Please print the material below word for word, starting at the line that contains "Task: Click the SATA(A) text label" and stopping after the line that contains "click(634, 265)". Include both of those lines and nothing else.

— START OF GIVEN ENTRIES —

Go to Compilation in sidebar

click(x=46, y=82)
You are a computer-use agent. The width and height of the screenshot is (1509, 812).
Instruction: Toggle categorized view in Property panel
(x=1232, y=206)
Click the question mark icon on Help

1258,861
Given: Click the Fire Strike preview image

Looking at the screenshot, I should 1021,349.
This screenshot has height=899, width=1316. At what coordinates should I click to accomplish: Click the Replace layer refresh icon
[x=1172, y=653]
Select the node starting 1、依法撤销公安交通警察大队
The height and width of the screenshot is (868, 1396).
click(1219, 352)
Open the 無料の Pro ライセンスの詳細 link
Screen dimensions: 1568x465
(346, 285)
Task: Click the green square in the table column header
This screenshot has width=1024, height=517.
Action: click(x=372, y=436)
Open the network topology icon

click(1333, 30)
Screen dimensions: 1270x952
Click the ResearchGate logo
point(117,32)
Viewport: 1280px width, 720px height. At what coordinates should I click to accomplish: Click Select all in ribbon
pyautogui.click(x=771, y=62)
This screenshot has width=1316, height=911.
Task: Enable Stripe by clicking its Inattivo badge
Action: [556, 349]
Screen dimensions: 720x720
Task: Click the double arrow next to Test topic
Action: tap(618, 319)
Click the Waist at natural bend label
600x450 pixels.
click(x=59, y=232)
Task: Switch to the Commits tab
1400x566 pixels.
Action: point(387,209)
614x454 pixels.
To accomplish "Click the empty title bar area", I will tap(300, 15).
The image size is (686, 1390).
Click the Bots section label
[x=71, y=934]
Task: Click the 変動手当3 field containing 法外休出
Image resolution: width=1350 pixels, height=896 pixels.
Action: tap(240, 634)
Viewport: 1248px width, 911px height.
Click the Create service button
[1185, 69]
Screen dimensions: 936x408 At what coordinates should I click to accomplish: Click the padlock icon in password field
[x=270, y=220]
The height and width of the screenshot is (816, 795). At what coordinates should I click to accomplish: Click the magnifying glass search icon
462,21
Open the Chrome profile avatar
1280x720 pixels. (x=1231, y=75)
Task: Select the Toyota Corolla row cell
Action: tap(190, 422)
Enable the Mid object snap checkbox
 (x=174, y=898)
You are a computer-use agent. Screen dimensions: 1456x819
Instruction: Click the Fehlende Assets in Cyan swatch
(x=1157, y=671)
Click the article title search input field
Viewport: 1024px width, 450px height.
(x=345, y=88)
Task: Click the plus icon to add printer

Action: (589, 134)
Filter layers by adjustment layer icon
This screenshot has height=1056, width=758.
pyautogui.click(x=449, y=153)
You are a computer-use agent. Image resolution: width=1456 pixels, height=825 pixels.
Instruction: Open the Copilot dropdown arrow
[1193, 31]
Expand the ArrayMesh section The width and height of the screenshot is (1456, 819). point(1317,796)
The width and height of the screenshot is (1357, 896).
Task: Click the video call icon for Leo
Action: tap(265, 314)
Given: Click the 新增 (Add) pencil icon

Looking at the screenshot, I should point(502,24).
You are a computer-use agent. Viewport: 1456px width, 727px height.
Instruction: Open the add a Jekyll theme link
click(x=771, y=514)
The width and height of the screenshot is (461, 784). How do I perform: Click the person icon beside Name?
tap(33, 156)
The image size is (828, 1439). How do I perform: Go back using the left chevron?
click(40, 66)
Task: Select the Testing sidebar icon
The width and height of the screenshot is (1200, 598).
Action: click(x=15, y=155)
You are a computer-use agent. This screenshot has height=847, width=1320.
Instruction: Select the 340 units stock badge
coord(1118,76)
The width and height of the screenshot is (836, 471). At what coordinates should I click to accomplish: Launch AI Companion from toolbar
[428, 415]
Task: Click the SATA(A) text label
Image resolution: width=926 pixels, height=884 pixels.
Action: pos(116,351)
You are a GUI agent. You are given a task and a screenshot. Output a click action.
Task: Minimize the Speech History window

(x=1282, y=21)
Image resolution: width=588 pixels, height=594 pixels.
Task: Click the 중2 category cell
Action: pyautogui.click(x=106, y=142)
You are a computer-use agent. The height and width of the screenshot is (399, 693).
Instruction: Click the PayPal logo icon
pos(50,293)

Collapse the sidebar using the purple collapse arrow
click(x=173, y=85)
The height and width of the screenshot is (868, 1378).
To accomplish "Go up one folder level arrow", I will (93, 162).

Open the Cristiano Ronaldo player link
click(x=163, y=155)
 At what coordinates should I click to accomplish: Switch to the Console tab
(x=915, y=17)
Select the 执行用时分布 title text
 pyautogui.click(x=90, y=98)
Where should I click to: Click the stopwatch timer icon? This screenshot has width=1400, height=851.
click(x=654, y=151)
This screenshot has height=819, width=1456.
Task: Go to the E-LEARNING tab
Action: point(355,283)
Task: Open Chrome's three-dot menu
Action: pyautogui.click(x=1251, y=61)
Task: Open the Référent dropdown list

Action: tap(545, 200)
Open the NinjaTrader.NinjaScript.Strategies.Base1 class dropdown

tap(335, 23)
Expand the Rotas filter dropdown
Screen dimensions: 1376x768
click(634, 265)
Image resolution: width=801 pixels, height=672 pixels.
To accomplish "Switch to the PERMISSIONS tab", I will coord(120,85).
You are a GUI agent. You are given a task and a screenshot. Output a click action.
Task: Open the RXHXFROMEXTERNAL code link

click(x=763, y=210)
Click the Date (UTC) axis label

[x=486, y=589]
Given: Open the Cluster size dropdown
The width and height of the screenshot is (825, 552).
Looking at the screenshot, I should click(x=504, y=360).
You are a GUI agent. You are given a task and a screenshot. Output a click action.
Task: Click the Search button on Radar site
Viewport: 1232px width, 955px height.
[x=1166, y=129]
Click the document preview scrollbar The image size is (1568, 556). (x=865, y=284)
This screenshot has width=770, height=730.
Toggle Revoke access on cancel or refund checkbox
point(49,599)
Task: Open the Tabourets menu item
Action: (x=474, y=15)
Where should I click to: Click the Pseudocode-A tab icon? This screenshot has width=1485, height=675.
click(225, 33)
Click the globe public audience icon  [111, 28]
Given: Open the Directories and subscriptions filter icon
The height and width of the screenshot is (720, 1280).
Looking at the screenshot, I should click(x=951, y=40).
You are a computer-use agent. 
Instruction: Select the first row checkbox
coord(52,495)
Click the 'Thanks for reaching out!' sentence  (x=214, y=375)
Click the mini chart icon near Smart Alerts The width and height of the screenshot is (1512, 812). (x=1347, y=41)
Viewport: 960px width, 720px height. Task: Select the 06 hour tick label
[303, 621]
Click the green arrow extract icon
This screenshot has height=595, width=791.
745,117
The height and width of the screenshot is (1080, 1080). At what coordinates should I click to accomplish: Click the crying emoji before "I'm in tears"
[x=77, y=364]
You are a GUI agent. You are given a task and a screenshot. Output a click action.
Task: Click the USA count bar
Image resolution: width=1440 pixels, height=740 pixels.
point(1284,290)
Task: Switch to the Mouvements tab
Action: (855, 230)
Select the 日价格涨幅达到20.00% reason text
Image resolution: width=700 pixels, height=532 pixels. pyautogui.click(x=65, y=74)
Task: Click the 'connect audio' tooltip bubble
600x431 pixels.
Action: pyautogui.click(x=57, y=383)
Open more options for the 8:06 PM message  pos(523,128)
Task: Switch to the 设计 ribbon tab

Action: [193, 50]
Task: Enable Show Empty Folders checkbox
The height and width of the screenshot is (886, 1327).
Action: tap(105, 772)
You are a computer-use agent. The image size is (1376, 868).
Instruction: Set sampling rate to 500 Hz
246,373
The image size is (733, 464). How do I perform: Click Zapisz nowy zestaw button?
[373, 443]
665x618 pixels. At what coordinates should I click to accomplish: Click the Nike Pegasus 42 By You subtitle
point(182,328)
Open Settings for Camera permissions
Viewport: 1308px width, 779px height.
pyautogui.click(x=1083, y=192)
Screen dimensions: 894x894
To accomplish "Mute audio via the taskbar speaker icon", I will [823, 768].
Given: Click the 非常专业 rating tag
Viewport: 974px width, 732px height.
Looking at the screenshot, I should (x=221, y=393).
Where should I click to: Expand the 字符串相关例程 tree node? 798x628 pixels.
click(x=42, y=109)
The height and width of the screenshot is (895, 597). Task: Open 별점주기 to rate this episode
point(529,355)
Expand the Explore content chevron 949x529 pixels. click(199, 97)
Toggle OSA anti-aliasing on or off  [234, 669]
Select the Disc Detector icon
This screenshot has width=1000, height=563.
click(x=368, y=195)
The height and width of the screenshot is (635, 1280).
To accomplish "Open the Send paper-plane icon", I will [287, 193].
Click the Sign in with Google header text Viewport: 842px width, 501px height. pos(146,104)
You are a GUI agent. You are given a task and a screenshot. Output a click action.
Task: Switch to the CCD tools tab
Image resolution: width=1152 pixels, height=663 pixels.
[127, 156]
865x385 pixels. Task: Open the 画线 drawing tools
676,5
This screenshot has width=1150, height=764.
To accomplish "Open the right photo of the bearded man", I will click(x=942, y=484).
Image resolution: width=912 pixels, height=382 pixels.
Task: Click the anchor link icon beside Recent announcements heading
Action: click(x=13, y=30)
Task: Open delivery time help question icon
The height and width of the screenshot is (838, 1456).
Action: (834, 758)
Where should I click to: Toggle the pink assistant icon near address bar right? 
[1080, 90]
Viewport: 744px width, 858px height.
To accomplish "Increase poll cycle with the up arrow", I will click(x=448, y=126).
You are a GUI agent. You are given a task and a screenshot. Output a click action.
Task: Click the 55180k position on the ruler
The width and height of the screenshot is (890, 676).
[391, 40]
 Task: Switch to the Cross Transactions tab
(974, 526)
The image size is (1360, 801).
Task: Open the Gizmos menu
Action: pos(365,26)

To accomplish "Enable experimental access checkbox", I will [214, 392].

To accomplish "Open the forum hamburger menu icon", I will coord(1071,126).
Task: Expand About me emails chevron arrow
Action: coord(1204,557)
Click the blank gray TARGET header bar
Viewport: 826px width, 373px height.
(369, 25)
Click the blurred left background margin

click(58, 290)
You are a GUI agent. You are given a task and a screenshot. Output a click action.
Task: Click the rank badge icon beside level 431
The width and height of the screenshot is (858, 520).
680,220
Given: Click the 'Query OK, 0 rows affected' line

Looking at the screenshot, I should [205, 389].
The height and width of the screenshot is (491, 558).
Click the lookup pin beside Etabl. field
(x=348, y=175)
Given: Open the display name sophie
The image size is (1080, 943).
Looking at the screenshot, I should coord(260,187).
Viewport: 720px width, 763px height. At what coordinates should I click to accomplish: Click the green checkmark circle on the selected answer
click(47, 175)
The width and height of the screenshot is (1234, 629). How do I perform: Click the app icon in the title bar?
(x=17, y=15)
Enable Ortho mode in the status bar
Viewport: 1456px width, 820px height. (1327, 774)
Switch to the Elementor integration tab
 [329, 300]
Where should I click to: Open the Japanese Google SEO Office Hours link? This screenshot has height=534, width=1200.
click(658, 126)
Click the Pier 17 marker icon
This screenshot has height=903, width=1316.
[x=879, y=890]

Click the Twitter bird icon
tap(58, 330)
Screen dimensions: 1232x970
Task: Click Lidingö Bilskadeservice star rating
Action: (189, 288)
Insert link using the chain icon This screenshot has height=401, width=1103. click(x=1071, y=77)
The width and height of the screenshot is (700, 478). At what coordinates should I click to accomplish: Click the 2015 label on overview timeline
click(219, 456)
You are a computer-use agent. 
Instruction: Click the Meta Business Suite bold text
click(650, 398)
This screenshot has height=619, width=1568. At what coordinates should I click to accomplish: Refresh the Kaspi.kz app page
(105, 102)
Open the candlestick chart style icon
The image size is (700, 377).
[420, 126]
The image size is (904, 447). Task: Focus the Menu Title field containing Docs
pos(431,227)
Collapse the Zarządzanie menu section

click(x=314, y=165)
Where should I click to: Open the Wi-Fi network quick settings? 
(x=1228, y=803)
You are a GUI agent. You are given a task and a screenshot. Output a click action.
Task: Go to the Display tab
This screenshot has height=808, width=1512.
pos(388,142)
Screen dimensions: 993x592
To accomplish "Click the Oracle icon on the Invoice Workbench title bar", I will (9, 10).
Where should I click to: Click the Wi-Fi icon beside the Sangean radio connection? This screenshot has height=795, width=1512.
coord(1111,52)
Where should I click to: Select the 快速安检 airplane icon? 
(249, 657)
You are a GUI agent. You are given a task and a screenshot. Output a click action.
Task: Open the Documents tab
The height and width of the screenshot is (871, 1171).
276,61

— END OF GIVEN ENTRIES —

> [OUTPUT OF THE TASK]:
Task: Click the SATA(A) text label
Image resolution: width=926 pixels, height=884 pixels.
Action: pos(116,351)
You are a GUI agent. You are given a task and a screenshot. Output a click action.
Task: Minimize the Speech History window

(x=1282, y=21)
Image resolution: width=588 pixels, height=594 pixels.
Task: Click the 중2 category cell
Action: pyautogui.click(x=106, y=142)
You are a computer-use agent. The height and width of the screenshot is (399, 693).
Instruction: Click the PayPal logo icon
pos(50,293)

Collapse the sidebar using the purple collapse arrow
click(x=173, y=85)
The height and width of the screenshot is (868, 1378).
To accomplish "Go up one folder level arrow", I will (93, 162).

Open the Cristiano Ronaldo player link
click(x=163, y=155)
 At what coordinates should I click to accomplish: Switch to the Console tab
(x=915, y=17)
Select the 执行用时分布 title text
 pyautogui.click(x=90, y=98)
Where should I click to: Click the stopwatch timer icon? This screenshot has width=1400, height=851.
click(x=654, y=151)
This screenshot has height=819, width=1456.
Task: Go to the E-LEARNING tab
Action: point(355,283)
Task: Open Chrome's three-dot menu
Action: pyautogui.click(x=1251, y=61)
Task: Open the Référent dropdown list

Action: tap(545, 200)
Open the NinjaTrader.NinjaScript.Strategies.Base1 class dropdown

tap(335, 23)
Expand the Rotas filter dropdown
Screen dimensions: 1376x768
click(634, 265)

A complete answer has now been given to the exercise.